Problem details:
Counting only lines that contain "Tonometer", state the total found in the material below. Add nothing else.

Dataset records:
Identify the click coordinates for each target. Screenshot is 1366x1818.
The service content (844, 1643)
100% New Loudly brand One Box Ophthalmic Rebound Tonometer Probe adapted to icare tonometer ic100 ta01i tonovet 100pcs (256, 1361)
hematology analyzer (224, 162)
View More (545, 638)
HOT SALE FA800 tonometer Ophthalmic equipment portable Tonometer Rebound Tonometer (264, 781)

Task answer:
2